La fiesta fallera se asemeja a un animal salvaje, libre, desbocado, puro. La fiesta vive y perdura tirando de instinto. Puede ser animal depredador, pero también depredado. Y es (lo ha sido siempre) objeto de caza. Caza mayor.
La escopeta y las flechas de furtivos cazadores de recompensas, de cabezas y de trofeos, apuntan sigilosamente al animal festivo fallero con diferentes motivaciones. Los que más abundan son los que quieren ‘cazar’ a la fiesta para demostrar que pudieron doblegarla a su antojo, dominarla, someterla a sus caprichos. También los hay que cazan y tiran con bala, pero para descabezarla, para dejarla sonada y a punto de besar el suelo, siempre con el ánimo efervescente de dejarla fuera de combate. Y otros, pobrets, que intentan cazar otras piezas pero acaban pegándole un tiro en el pie a la fiesta, a la que dejan malherida y para el arrastre. ¿Y cuál de ellos es el cazador más peligroso? Pienso que todos.

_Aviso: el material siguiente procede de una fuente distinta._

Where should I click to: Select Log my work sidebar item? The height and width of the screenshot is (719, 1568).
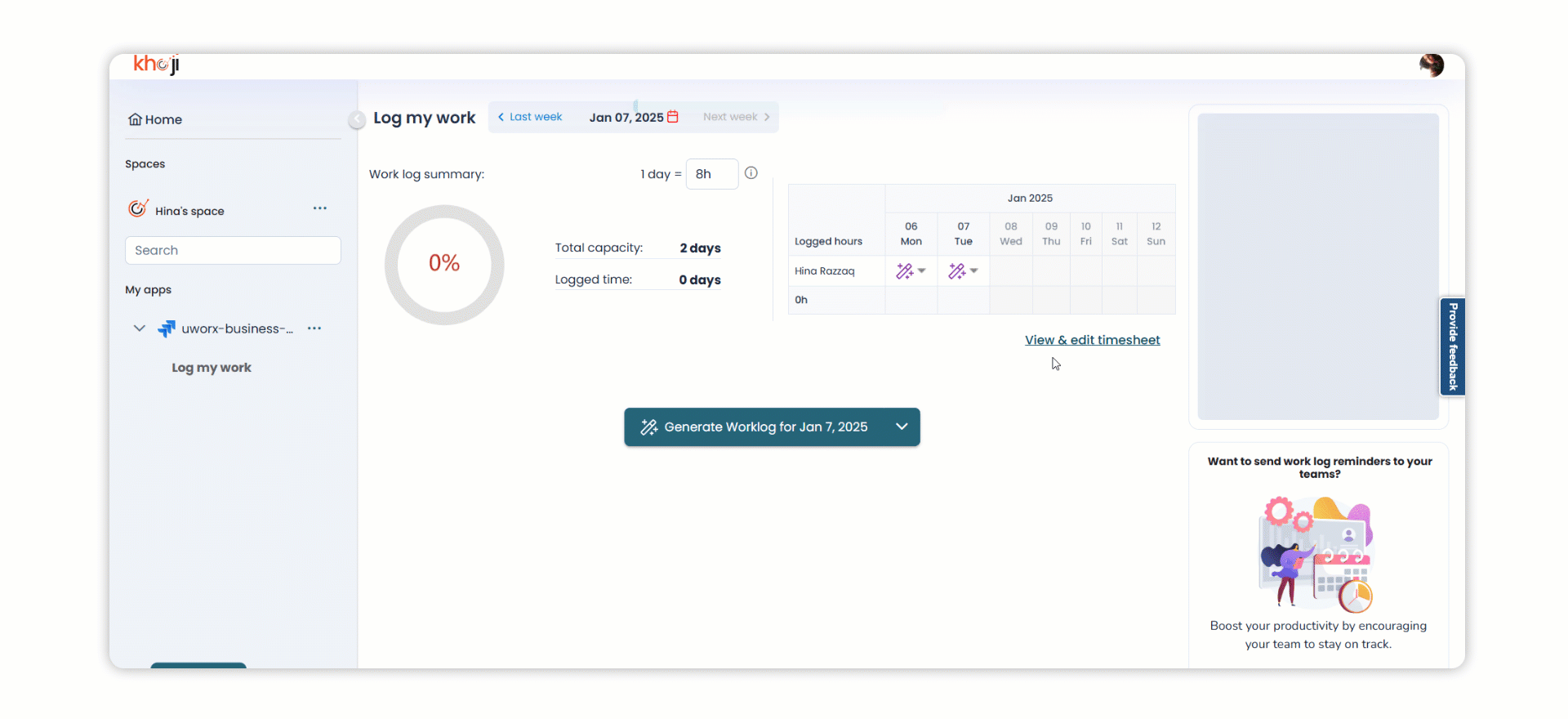click(212, 368)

La fiesta de las Fallas es objeto de deseo político, que exporta sus desórdenes ideológicos, sus desmanes y sus coqueteos con el totalitarismo para hacer de una fiesta una forma de propagar doctrina. De provocar sectarismo para lograr el rédito que consigue el pescador con el río revuelto. De manipular a los que se creen poco manipulables y manejarlos. Y es que la política es ese cazador taimado, agazapado, emboscado entre árboles y maleza, que de repente salta sobre la presa y la atrapa. O bien con sus manos o con un cepo dejado atrás para ver si queda atrapado por la propia inconsciencia del animal.
Las Fallas son esa fiera corrupia e infecta que hay que exterminar para muchos (quizá para demasiados) porque molesta, porque es sucia, ruidosa y demasiado grande. Una fiesta que saca lo mejor de Valencia a la calle y es precisamente Valencia (parte de ella) quien quiere acabar con su alegría cercenando patas y haciéndose un abrigo con su piel. Comerciantes, empresarios, vecinos, diferentes estamentos… todos con la posta cargada y preparada para disparar primero y preguntar después. Apuntando a todo lo que se mueva y huela a pólvora, arte y tradición. Por el mero hecho de existir, de estar en la calle, de generar riqueza, mucha riqueza. Un riqueza que se niega por parte de algunos de esos cazadores hasta límites irrisorios.
El coto de caza fallero es tan amplio que hasta algunos que intentan preservar su equilibrio cinegético acaban fastidiándolo. Me refiero a los cazadores falleros del ego, del ‘yo, me, mí, conmigo’, los del ‘todo mal’. Esos que pegan tiros a diestro y siniestro, indiscriminados, sin sentido alguno, por el mero hecho de creerse con la verdad absoluta, porque toca disparar, porque toca cebarse en el demasiado habitual fuego amigo. Los falleros somos los primeros que nos pegamos tiros en los pies y lanzadas, flechazos y espadazos. Nos cazamos ya no sé si por diversión o por mera estulticia.
Las Fallas son un animal salvaje cada día menos salvaje; libre y cada día más encadenado; que vive siguiendo un instinto que le equivoca de camino una y otra vez. Hace falta un revulsivo, de una vez por todas, que nos ponga en el lugar que merecemos, y que ni los políticos, ni los problemas, ni el mayor peligro, nosotros mismos, podamos hacer que la fiesta deje de ser jamás lo que es: un bello animal salvaje, libre y puro.